Panel Addresses Political and Personal Immigration Issues

By Carmen Perry

Kenyon has been buzzing with talk of the arrest and possible deportation of Kenyon alumnus Marco Saavedra ’11. In light of the situation and in recognition of Hispanic Heritage Month, the Martin Luther King Day of Dialogue Planning Committee and ADELANTE sponsored a panel on Thursday, Sept. 22 called “Talking Immigration: Personal, National, Institutional Perspectives.”

The event featured three speakers: Christian Martinez-Canchola ‘12, Professor of Sociology Jennifer Johnson and President S. Georgia Nugent, with Professor of English Ivonne Garcia as moderator. Garcia opened the panel with a few facts about immigration in America to put the topic into perspective. Hispanics, at 16.3 percent of the American population, are the largest ethnic minority in the U.S. This figure does not include the 3.7 million people living in Puerto Rico, who Garcia said have only “second-class citizenship.” She also said that most Mexicans who are now in the U.S. were born in the U.S.

Garcia then handed the dialogue over to Martinez-Canchola, who began by speaking about Saavedra. “If you knew Marco, you would know that he has an unconditional love for people,” she said. “He didn’t like the word ‘fight’ because it’s too violent.”

Martinez-Canchola, a native of Dallas, Tex., went on to speak about her experiences with undocumented citizens in her hometown. For them, deportation was a constant threat. “I certainly did live with the reality that that could happen everyday,” she said. “It was just the reality of the life they were living.” Martinez-Canchola shared a letter from a fictional 13-year-old boy named Tom, pleading the government to allow his father to return to the U.S. to be with his family. “I’m so frustrated … with the system itself,” she said.

While Martinez-Canchola’s discourse was largely about the human side of immigration reform, Johnson addressed the political issues surrounding the situation. “One of the questions I’m often asked … is, ‘Why don’t they just come legally?'” she said. Given our current policies, she said, legal immigration is nearly impossible. More people pack into the stadium for a Buckeyes game than applications are accepted for political asylum, according to Johnson.

Five thousand individuals can legally apply for asylum from Latin America, while work permits serve only a highly regulated and specialized portion of the immigrant population. An immigrant with immediate family in his country of origin can petition for family reunification, but Johnson said the money, time and backlog for those cases is massive. “Demand for immigrant labor is huge. And that’s not diminishing,” she said. “Tremendous demands, tiny options; you have a lot of overflow circumventing the system.”
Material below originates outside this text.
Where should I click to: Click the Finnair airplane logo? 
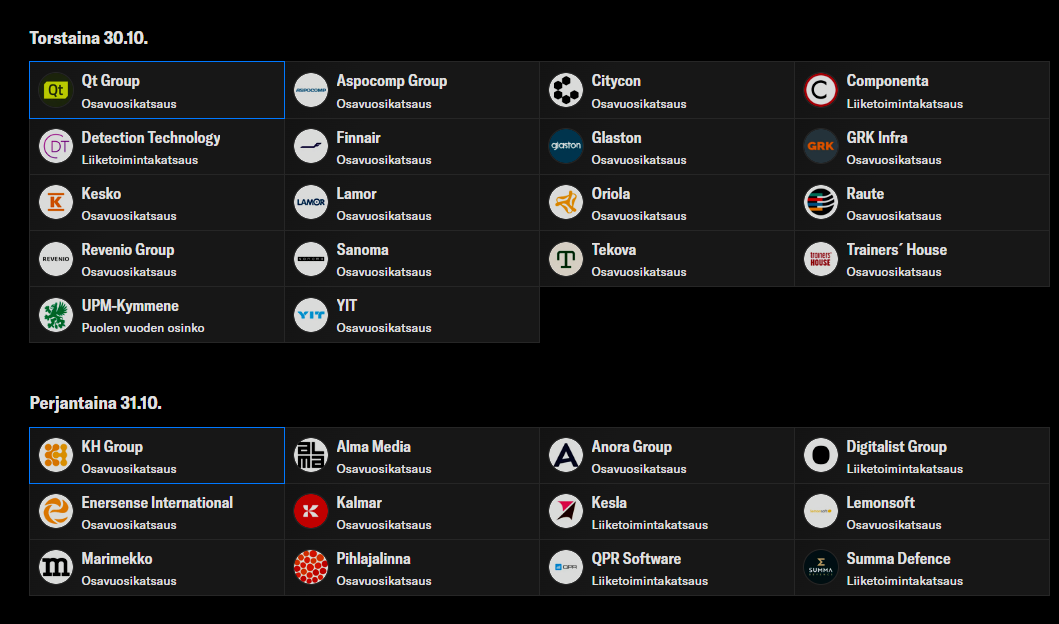(x=311, y=146)
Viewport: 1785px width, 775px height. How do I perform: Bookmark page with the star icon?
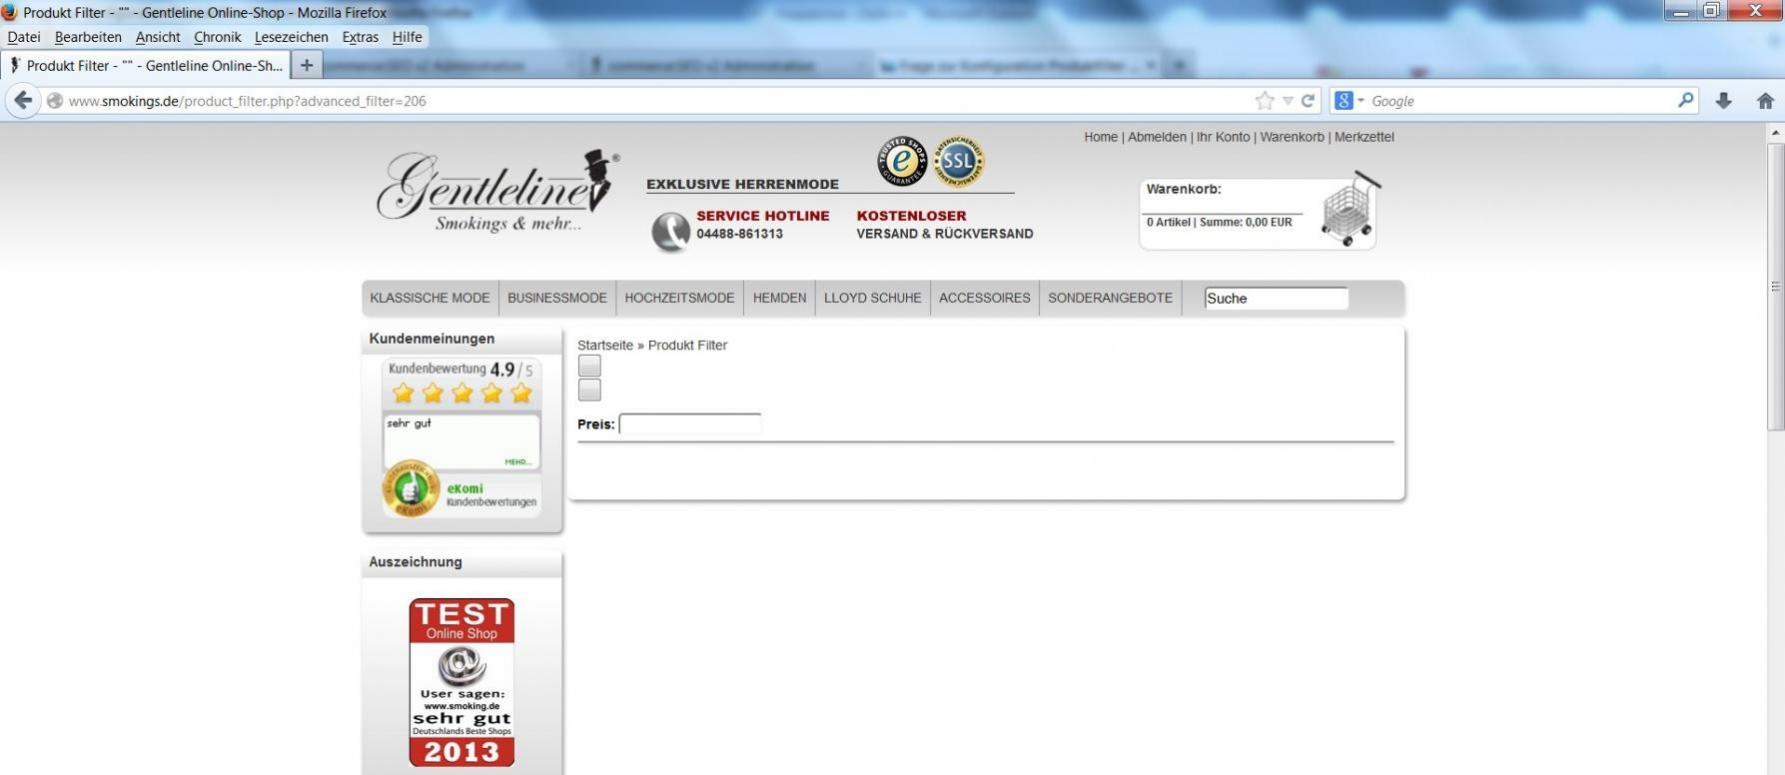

Then there is the subject of the DREAM (Development, Relief and Education for Alien Minors) Act, the bill that would provide “conditional permanent residency to certain illegal alien-students of good moral character who graduate from U.S. high schools, arrived in the U.S. as minors and lived in the country continuously for at least five years prior to the bill’s enactment.” The act, however, would only apply to two million people, while there are 12 million undocumented individuals in the U.S., according to Johnson. “[It has] no real prospect, in my professional opinion, of being passed right now,” she said. “Have our tactics been effective? No … if our federal government hasn’t resolved the issue, then our states will.”

Nugent also addressed immigration policies at Kenyon. “Kenyon does not have a ‘policy’ regarding admissions,” she said. “Citizenship is not a criterion for admission to the College. … [Kenyon] does not only admit, but [also] provides aid to international students.” When she asked other schools in the Great Lakes Consortium about citizenship policies, “nobody had a policy and … none of them knew if they had undocumented students,” she said. The American Association of State Colleges recently polled about 600 selective colleges and found that 85 percent of them receive applications from undocumented students. Undocumented immigrants are guaranteed a K-12 education, but what happens after they graduate high school? “Supposedly, you fall off a cliff,” Nugent said.

In her speech, Martinez-Canchola said she prefers not to call undocumented immigrants “illegal.” To support her reasoning, she quoted writer and Holocaust survivor Elie Wiesel: “You who are so-called illegal aliens must know that no human being is ‘illegal.’ That is a contradiction in terms. Human beings can be beautiful or more beautiful, they can be fat or skinny, they can be right or wrong, but illegal? How can a human being be illegal?”

“I think sometimes we forget that these people have a story, have a life,” Martinez-Canchola said. “They are fathers, sons, grandfathers; they’re people.” The event closed with an invitation for students to talk about the issue. “It requires something from all of us,” she said.